From the first line of the entries below through the line holding "Image resolution: width=598", write out every line exactly, please, and leave out the pictures.

Record extracts:

╔══

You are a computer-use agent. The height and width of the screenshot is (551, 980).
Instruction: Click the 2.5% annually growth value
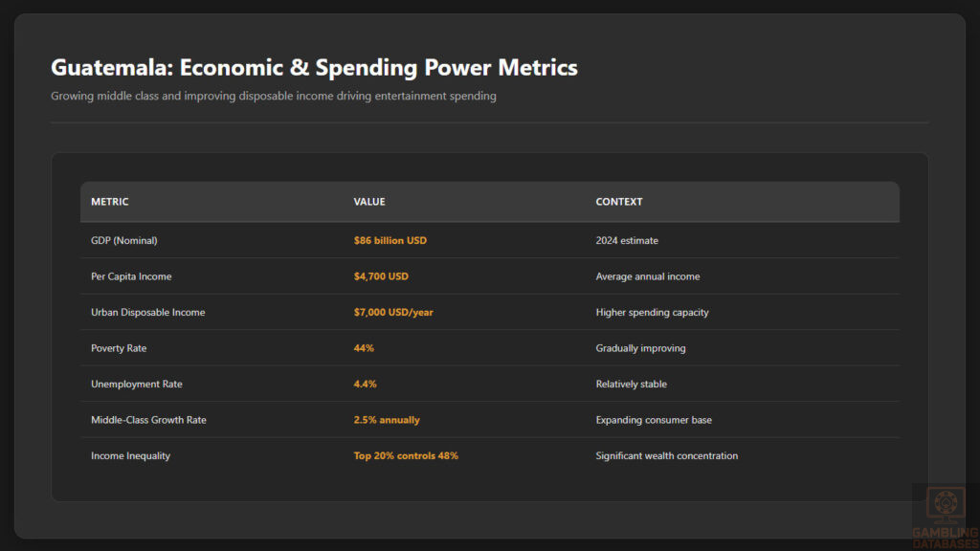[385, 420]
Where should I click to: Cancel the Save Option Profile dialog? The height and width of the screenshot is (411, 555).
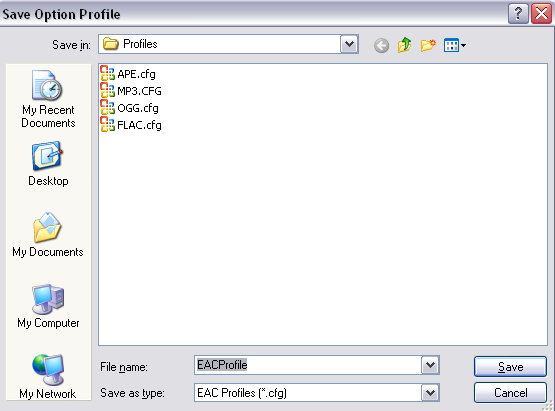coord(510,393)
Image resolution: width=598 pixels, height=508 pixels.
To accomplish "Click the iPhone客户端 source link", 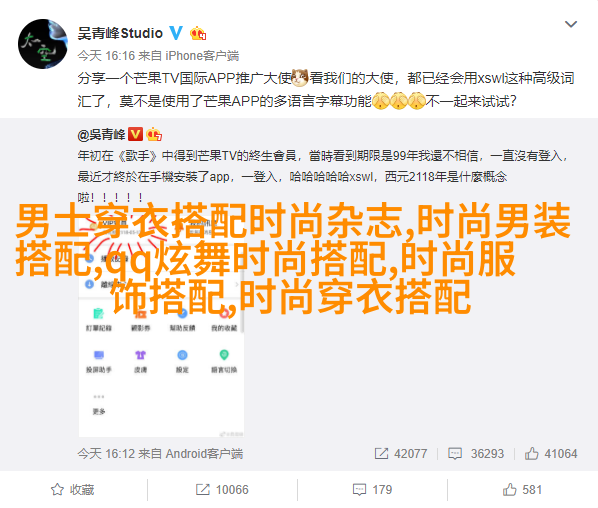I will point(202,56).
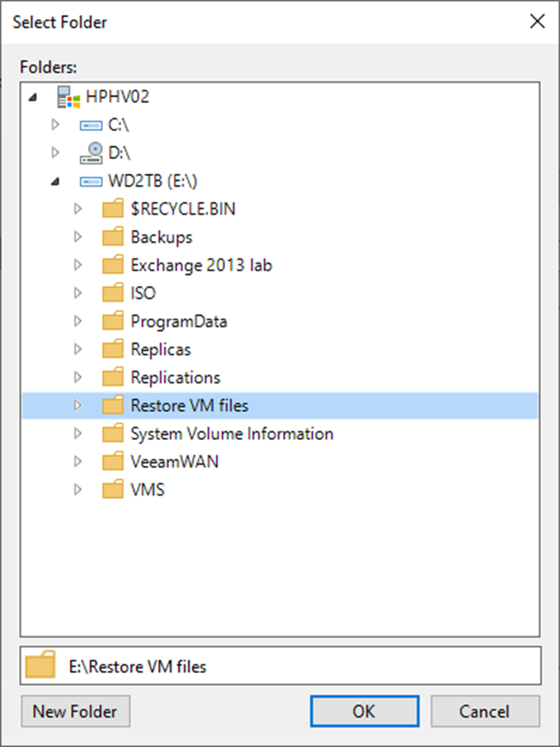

╚══

Exercise answer:
You are a computer-use agent. The height and width of the screenshot is (551, 980).
Instruction: Click the 2.5% annually growth value
[385, 420]
Where should I click to: Cancel the Save Option Profile dialog? The height and width of the screenshot is (411, 555).
coord(510,393)
Image resolution: width=598 pixels, height=508 pixels.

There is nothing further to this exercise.